Rugby referee Nigel Owens speaks out about hiding his sexuality

Nigel Owens

Gay rugby referee Nigel Owens has spoken out about concealing his sexuality, explaining that he once hid a date in a Pizza Hut in Swansea when a former Wales international player walked in.

The Welsh international referee, who publicly came out as gay in 2007, explained that he constantly lived in fear of others discovering his sexuality earlier on in his career.

Speaking in an interview on Ireland’s Ray D’Arcy Show on Monday (April 8), the 47-year-old rugby referee recalled one incident when he was dining with a date in a Pizza Hut in Swansea when former Welsh international Dwayne Peel walked in with his now-wife, Jessica.

I was living a constant lie, says Nigel Owens

“They walked into Pizza Hut and I thought ‘oh my god, if they see me here with this guy, they’re going to guess something,'” said Owens.
“So I told him ‘look, you’ve got to go to the toilet’. So he went to the toilet and hid.

“The pizzas came to the table while I was chatting to Dwayne.

“There were two twelve-inch pizzas. ‘Who’s the other pizza for, then?’ he said. I said ‘it’s just a mate’.

Referee Nigel Owens during a match between the New Zealand and Australia at Forsyth Barr Stadium on August 26, 2017 in Dunedin, New Zealand. (Phil Walter/Getty Images)

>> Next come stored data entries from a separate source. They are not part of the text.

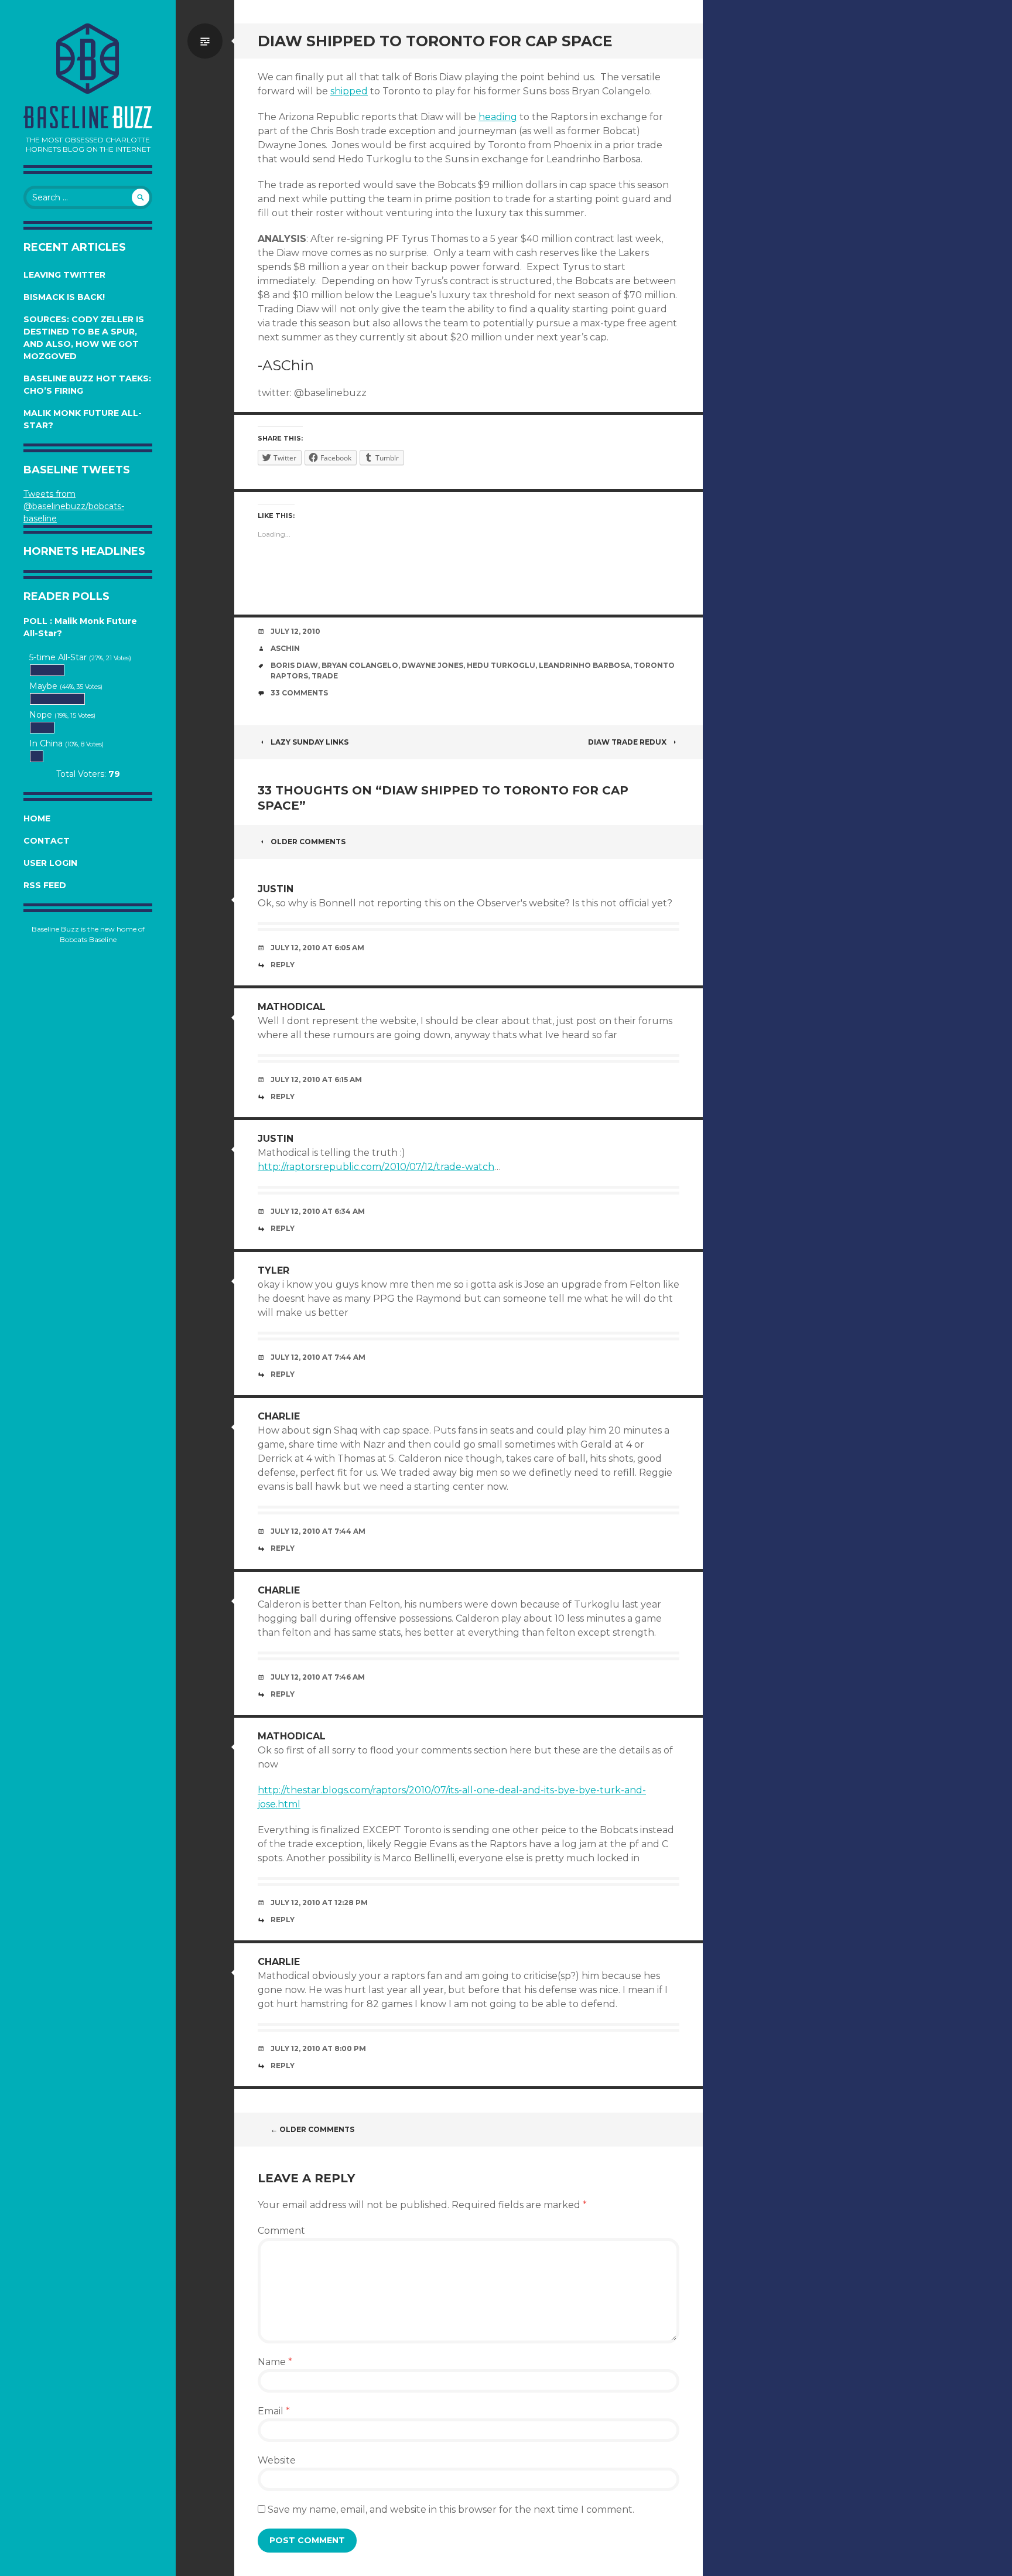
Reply (283, 964)
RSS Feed (44, 885)
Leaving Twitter (64, 274)
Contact (46, 840)
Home (36, 818)
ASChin (285, 648)
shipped (349, 91)
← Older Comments (312, 2129)
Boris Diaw (294, 665)
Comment (281, 2230)
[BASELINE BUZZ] (87, 58)
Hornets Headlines (84, 551)
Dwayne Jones (432, 665)
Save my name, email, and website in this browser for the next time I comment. (451, 2509)
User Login (50, 863)
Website (277, 2460)
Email (274, 2411)
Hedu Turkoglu (501, 665)
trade (325, 675)
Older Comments (308, 841)
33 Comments (299, 692)
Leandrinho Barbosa (584, 665)
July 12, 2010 (295, 631)
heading (497, 116)
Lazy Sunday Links (309, 742)
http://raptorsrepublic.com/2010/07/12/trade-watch (376, 1166)
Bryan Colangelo (360, 665)
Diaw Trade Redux (627, 742)
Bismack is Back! (64, 297)
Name (275, 2361)
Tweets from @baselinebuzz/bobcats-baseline (73, 506)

“He stayed in the toilet, I went to the toilet and said ‘look, you can’t come back to the table, you’ve got to go out and I’ll meet you outside’.

“I made an excuse and sort of went, and that was the end of that date, and it went downhill from there.

“You were living a lie, and living in constant fear.”

Nigel Owens opens up about hiding his sexuality earlier on in his career

Owens, who holds the world record for the most test matches refereed, is set to officiate the final of The Union Cup in Dublin, Ireland, in June, which is billed as “Europe’s biggest LGBT+ inclusive rugby tournament.”

In August, Owens revealed that he nearly left rugby after being subjected to homophobic abuse at a New Zealand vs England at Twickenham, southwest London.

“You were living a lie, and living in constant fear.”

—Nigel Owens

The official revealed that he received a personal letter from the then Rugby Football Union chair Bill Beaumont following the incident, which encouraged him to stay in the sport.

“It was New Zealand vs England in Twickenham, I’d had a couple of phone calls asking me what I’d thought about the comments that had been shouted at me,” Owens said in a video for Dove Men+Care as part of its Spirit of Rugby series.

“What we really don’t know is were they true rugby people or were they people that just came along to that game?

“What was difficult, people talking about it and then everyone in the world knows you’re gay. So there was a sense of disappointment, of ‘here we go again’. Even now, after all I’ve been through, there are times where it gets you down and gets you scared.”

Two fans were banned for two years from all matches at Twickenham, after shouting homophobic abuse at Owens during the international game.